AIM OF THE TASK
Below is a listing from which only part is wanted; return exactly the lines from the one with "The width and height of the screenshot is (969, 915)." up to and including the one with "Click the dancing".
[[ MATERIAL FOR THE TASK open ]]
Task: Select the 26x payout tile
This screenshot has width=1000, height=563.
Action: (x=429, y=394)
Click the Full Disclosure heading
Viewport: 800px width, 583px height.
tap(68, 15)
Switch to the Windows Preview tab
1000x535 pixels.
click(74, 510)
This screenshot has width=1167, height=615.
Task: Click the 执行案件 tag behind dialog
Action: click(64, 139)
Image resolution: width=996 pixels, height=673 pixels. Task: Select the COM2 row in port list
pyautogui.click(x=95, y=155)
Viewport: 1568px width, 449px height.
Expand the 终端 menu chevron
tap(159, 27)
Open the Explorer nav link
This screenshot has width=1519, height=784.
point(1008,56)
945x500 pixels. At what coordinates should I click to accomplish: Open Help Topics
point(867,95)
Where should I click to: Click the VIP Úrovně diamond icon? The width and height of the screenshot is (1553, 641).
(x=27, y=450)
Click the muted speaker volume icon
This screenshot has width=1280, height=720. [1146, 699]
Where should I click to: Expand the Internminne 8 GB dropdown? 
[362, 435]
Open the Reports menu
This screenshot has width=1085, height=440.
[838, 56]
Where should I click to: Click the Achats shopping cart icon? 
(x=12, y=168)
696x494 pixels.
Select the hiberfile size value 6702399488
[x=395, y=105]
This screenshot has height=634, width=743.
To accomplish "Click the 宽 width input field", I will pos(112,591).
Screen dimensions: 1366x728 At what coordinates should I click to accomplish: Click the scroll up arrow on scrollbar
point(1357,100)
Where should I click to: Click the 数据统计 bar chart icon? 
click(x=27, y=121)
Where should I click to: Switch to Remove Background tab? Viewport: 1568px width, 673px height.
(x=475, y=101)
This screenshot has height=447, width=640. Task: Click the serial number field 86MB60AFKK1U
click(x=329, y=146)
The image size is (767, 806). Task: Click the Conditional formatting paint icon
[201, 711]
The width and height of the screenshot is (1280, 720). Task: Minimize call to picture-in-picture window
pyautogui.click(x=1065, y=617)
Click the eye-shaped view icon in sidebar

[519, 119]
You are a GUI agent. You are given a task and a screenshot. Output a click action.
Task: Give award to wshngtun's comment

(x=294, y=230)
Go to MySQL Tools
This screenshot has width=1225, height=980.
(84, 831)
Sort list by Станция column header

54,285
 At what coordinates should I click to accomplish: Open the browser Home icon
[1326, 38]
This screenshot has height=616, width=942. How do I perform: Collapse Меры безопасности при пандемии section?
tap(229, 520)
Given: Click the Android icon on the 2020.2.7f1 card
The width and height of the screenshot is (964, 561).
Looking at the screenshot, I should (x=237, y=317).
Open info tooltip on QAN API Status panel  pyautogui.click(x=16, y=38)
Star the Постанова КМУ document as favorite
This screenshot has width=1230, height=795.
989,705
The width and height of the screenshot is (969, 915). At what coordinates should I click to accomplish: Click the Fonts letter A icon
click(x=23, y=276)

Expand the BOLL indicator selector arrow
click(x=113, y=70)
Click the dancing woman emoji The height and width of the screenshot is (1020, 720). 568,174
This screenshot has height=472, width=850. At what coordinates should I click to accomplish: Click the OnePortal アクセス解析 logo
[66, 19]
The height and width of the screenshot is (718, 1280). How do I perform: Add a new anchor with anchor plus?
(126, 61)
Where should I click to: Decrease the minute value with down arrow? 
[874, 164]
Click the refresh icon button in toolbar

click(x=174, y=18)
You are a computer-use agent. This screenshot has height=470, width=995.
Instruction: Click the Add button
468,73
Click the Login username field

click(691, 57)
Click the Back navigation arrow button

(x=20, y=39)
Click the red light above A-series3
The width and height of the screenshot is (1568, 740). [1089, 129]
[[ MATERIAL FOR THE TASK closed ]]
SOLVED PROBLEM
The width and height of the screenshot is (969, 915). At what coordinates should I click to accomplish: Click the Fonts letter A icon
click(x=23, y=276)

Expand the BOLL indicator selector arrow
click(x=113, y=70)
Click the dancing woman emoji The height and width of the screenshot is (1020, 720). 568,174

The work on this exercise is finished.